Rewrite the data from the line with "You are a computer-use agent. This" up to and including the line with "tap(1261, 109)", changing "screenshot" to "screen capture" and keeping everything else the same.

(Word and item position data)
· · · ·

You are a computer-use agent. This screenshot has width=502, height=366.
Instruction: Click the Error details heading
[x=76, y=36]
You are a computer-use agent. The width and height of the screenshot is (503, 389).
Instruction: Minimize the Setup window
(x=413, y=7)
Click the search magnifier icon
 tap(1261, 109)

· · · ·

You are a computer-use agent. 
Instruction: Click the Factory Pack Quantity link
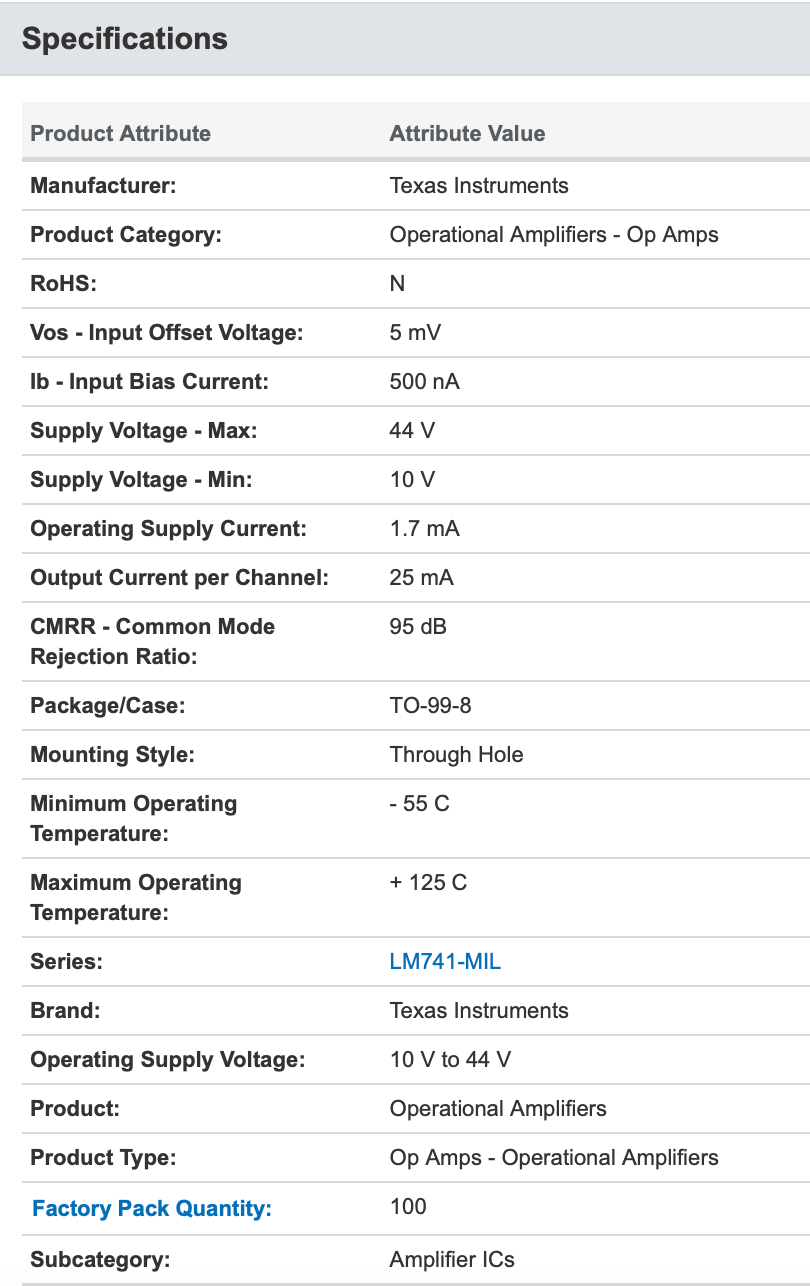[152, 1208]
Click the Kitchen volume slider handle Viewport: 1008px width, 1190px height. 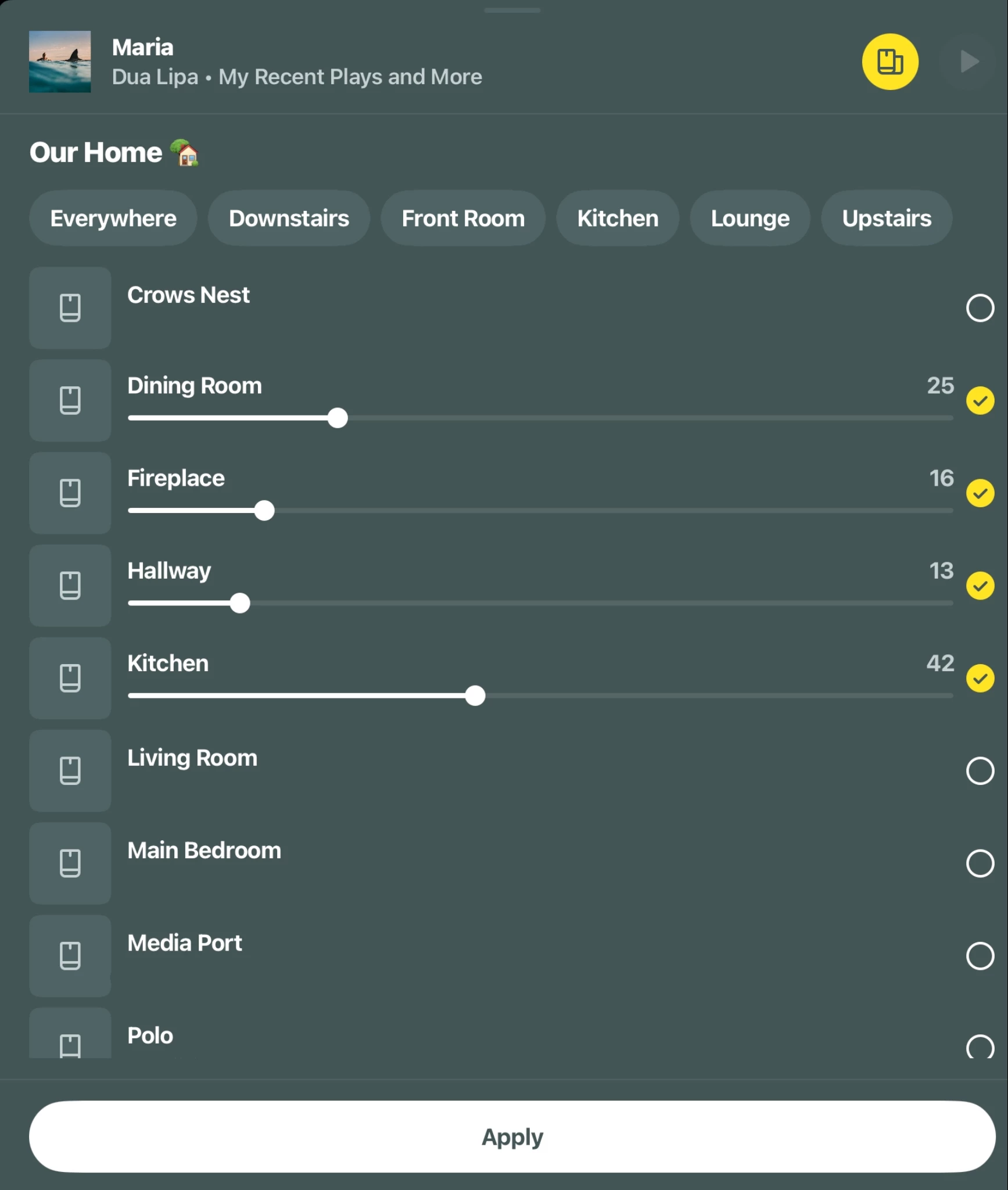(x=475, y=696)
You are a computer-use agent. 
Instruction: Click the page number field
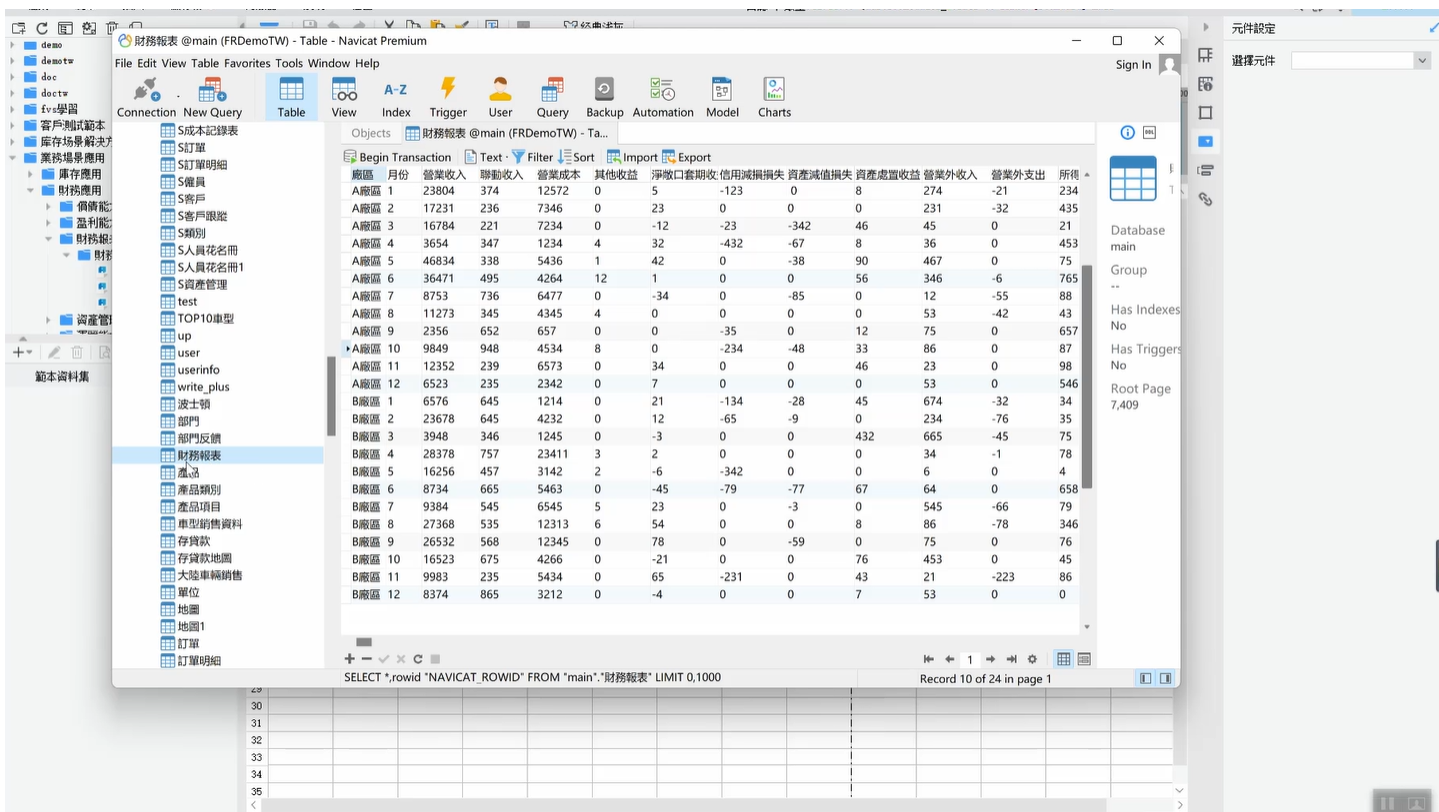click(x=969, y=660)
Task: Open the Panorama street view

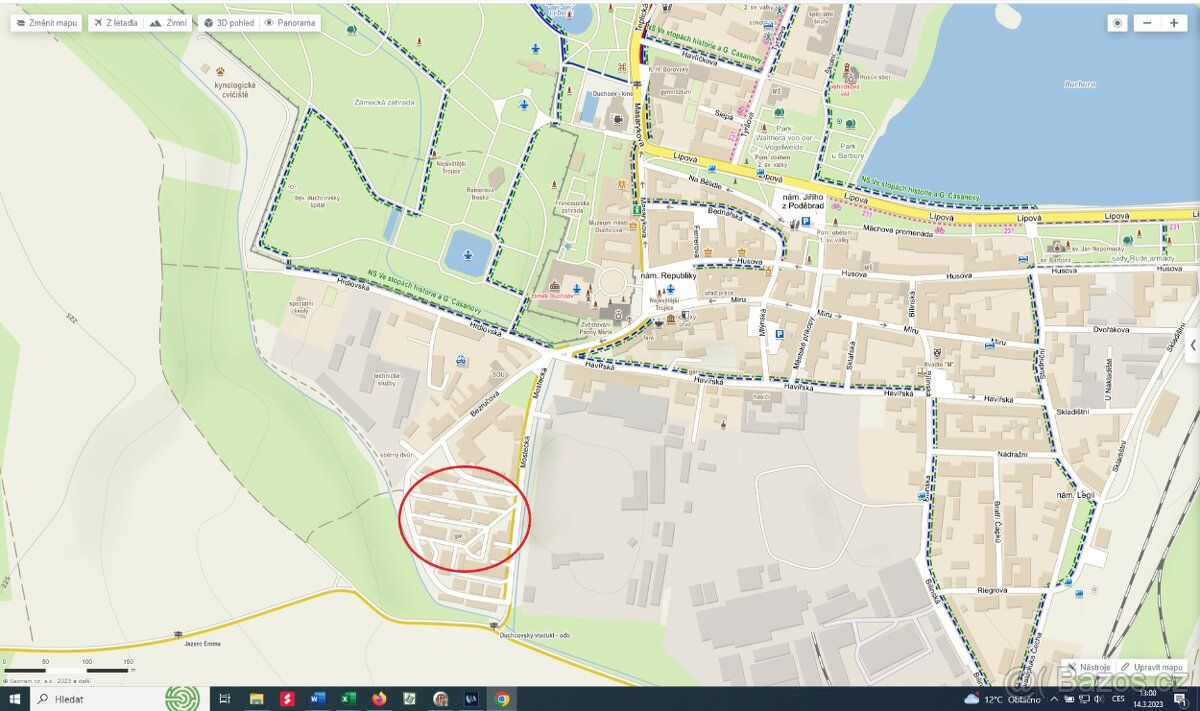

· · · ·

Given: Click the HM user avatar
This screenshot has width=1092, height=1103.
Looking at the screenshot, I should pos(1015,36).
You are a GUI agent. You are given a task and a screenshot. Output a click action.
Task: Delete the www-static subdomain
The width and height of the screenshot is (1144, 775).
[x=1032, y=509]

· · · ·

(Answer to this exercise)
You are a computer-use agent. This screen capture has width=502, height=366.
Instruction: Click the Error details heading
[x=76, y=36]
You are a computer-use agent. The width and height of the screen capture is (503, 389).
Instruction: Minimize the Setup window
(x=413, y=7)
Click the search magnifier icon
 tap(1261, 109)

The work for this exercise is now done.